You might be right, though that wasn't how I understood toggle's post.


----------



## toggle (Jan 5, 2015)

Athos said:


> That's true enough.  I may have got the wrong end of the stick; it looked to me like you were suggesting that the anti-choice position is a question of morality, whereas the pro-choice position (which I share) is based on logic.



there's also the difference between moral judgement and moralising. he's separating women out into classes of victims and strumpets, not accepting that each woman has her own logical reasons for her actions. she's either an innocent who ins't in control or someone thoughtless. there's no acceptance that their choice can be their own moral and logical decision, taken by a person with a vagina with her own fully functioning mental faculties and moral compass.


----------



## Athos (Jan 5, 2015)

toggle said:


> there's also the difference between moral judgement and moralising. he's separating women out into classes of victims and strumpets, not accepting that each woman has her own logical reasons for her actions. she's either an innocent who ins't in control or someone thoughtless. there's no acceptance that their choice can be their own moral and logical decision, taken by a person with a vagina with her own fully functioning mental faculties and moral compass.

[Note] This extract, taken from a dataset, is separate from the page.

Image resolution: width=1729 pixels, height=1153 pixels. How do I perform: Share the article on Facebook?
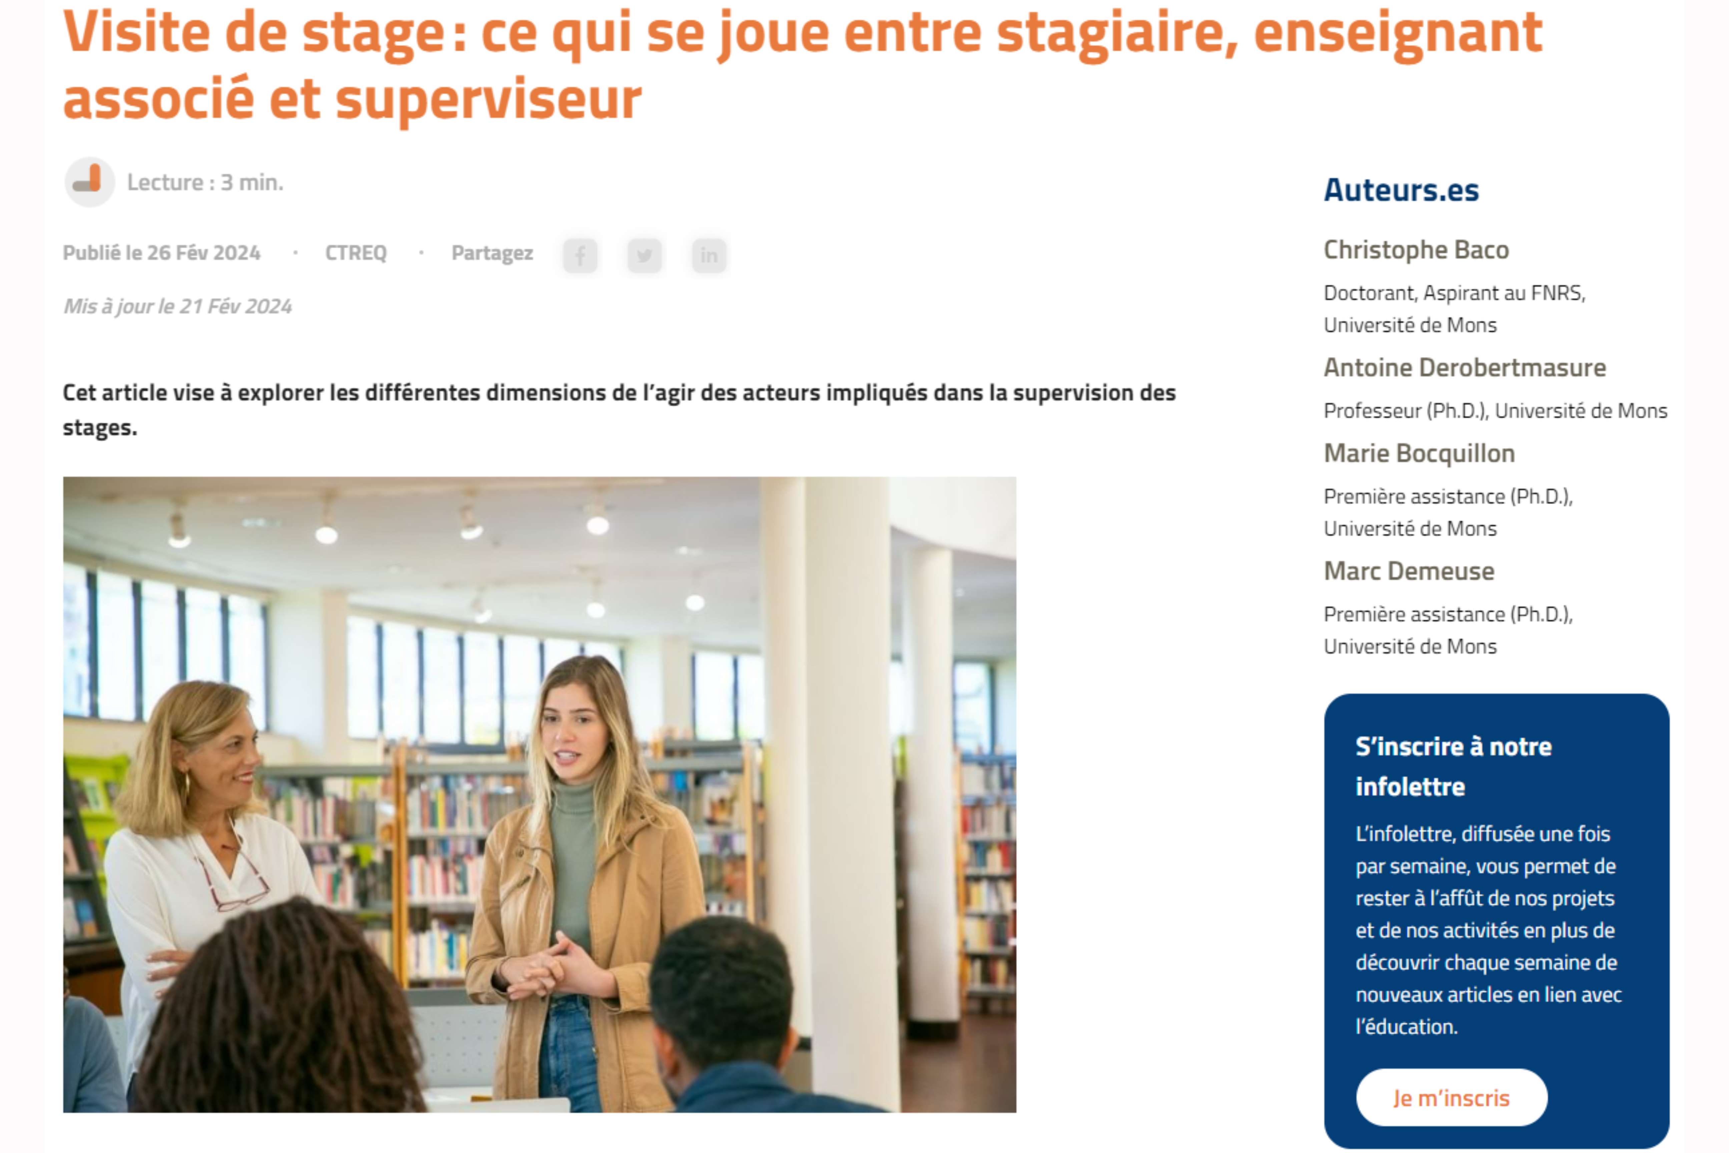[580, 255]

In categorising women as victims or strumpets, he's taking a moral position.  In saying that all women ought to have autonomy over their own bodies (even where that involves terminating a foetus), so are we.  Don't get me wrong, I think we (and DotCommunist) agree that this guy's views are abhorrent, but my point was about the similarity in the fundamental nature of our respective positions.


----------



## Spirit Of Slade (Jan 6, 2015)

toggle said:


> a position you are unable or unwilling to either discuss or defend.
> 
> or even consistently articulate





toggle said:


> i have.
> 
> you want to restrict abortion. so do they.
> 
> now respond to the rest of that post you goalpost moving disingenuous twunt



http://www.urban75.net/forums/threa...ars-london-clinic.328955/page-8#post-13636234

I've said next to nothing on the subject before that, except to say I'm pro-life but don't agree with people harassing clients of an abortion clinic.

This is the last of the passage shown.